>> Start Page text

More issues of communication
May. 12th, 2008 03:25 pmI’ve found one of the other communications disconnects we seem to be having.
My wife seems to have this fundamental opinion that people are not very
interested in what she’s doing. That she’s doing what she likes and
interests her, but that others won’t really be that interested in it.
I think that she often finds things and does things that are exciting and
interesting.
Some of my favorite music, movies and activities are things she introduced
me to. (You know, things like going to ren faires and later performing at
them.)
So, I look forward to her doing things, telling me about things or finding
out about things.
She often seems to think she is doing me a favor by “not bothering” me with
what she’s doing. However, she does like being appreciated for these
things, and seems to feel sad if she’s gone and found something she likes
and doesn’t have anyone to tell.
This can result is us both getting upset about the same thing, but from
different points of view.

>> End Page text

Problems to work on →
A. In the post about communication, what activity does the writer give as an example of something the wife introduced the writer to?
B. Sum up the post about communication in two sentences.
C. Pick up the post about communication after its last sentence and keep writing it.

>> Start Provided data

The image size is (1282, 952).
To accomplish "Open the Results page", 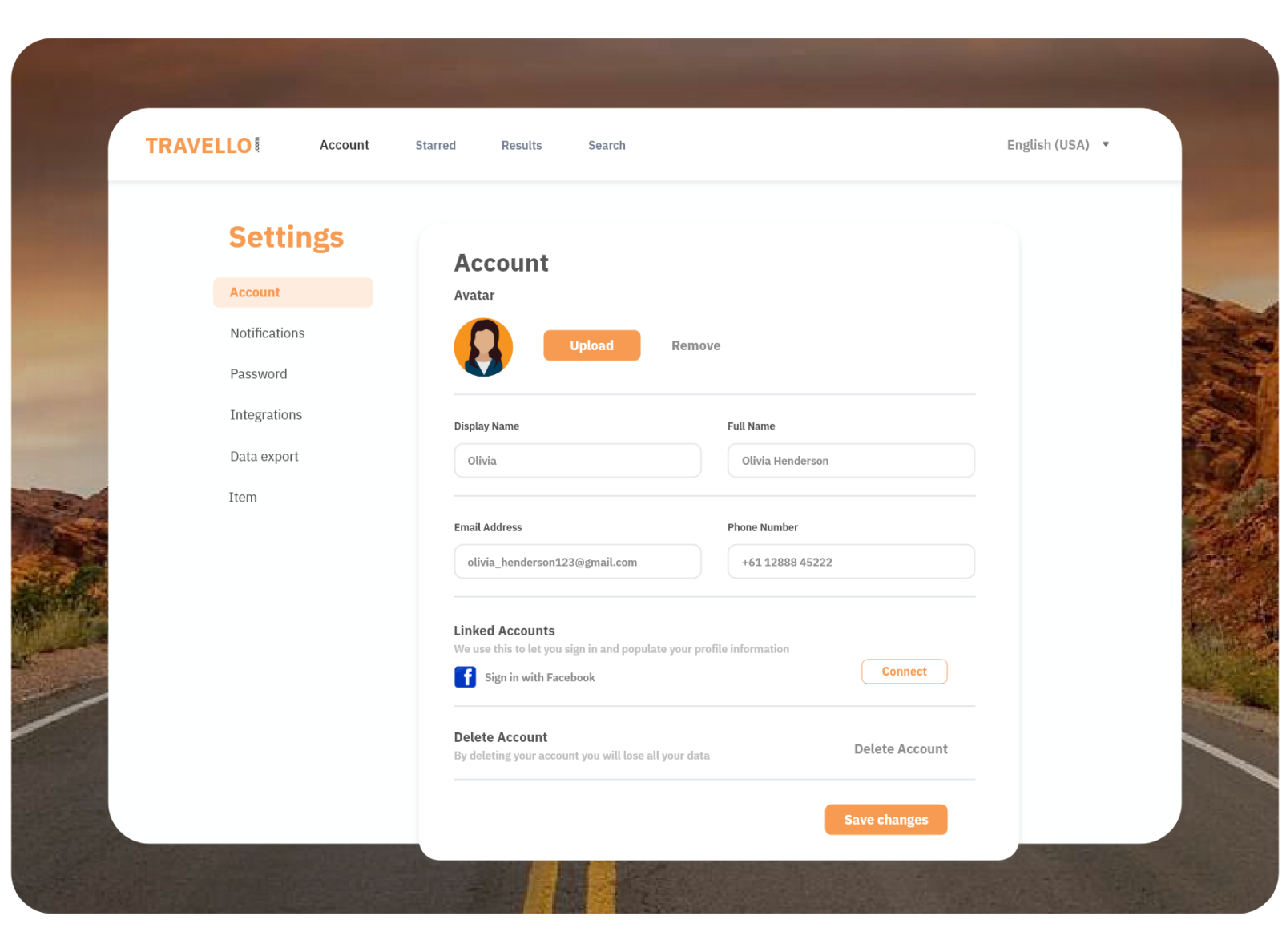I will point(522,145).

>> End Provided data

Responses to the tasks →
A. Going to ren faires, and later performing at them.

B. The writer's wife believes others aren't very interested in what she does, so she often avoids "bothering" the writer, though the writer finds her discoveries exciting and looks forward to hearing about them. She still likes being appreciated and feels sad when she has no one to tell, so both of them can end up upset about the same thing from different points of view.

C.
I’ll get upset she didn’t share something with me that I had hoped she
would.
She gets upset that she did me the favor of not bothering me with it, and I
am not grateful for it.
It goes down hill if I express feeling left out or not valued for not
getting the sharing I expected.
She seems to interpret this as her having done something wrong and to go
even farther out of her way to avoid it the next time.
I need some way to encourage her to share more. And, some way to explain
that her “not bothering me” is not what I want. I want to be “bothered”.
I want to be involved.
No, that isn’t spending every waking moment with her.
It’s hoping that she’ll be excited to share what she does, finds and feels
with me.
These days I feel like a debriefing officer taking the report of someone.
I’m not sure how to change that.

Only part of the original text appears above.